I ran upstairs to the kitchen to find my engineer at the oven pulling out a piece of charcoal that was meant to be his pizza. While my captain headed to the panel to shut off the alarm we opened up all the doors and windows. The chef then tried to salvage what was left of his pizza.

Even firefighters are not immune from torching dinner. Oh well.


Friday, March 4, 2011

KaBoom!

We were doing our morning checks on the apparatus when we heard a big boom. Over the roar of the engine and power tools we didn't hear the screech of tires or the second crash. We peered around the corner of the station and could see one vehicle with moderate damage up against the utility pole and another vehicle in the middle of the intersection.

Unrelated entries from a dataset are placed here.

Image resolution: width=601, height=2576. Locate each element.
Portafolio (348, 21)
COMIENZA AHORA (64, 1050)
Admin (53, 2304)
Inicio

I ducked into the engine to grab some gloves and headed over to the wreckage. My engineer informed our captain and then pulled the engine around to block traffic in an attempt to make things a bit safer for us.

I stopped by the first vehicle I came to, the one up against the pole, and checked on the driver. She was a elderly woman that was shaken but did not appear to be injured. I then turned my attention to the car in the intersection. In the drivers seat sat a young woman young enough to make me wonder why she wasn't in school. She was complaining of head and neck pain.

About this time is when my engineer got big red in between the wrecked sedan and traffic. He jumped out and grabber the c-spine equipment. I grabbed a c-collar and directed him over to the other patient. the biggest problem with having an accident happen in front of your station is that there aren't enough EMS personnel to go around.

As soon as the first police officer showed up I had him help me with my patient (I'm sure there's a joke in there about cops wanting to be firemen but I'll let it slide this time). Soon we could here the truck coming from the next station over. Two minutes after their arrival we had an ambulance on scene, plenty of manpower, and a patient just about packaged to go get checked out.

These types of accidents really demonstrate how for passenger protection has come in vehicles. More than likely both patients that day were able to have lunch with friends and talk about their experience. 20 years ago a t-bone accident would have been a lot worse.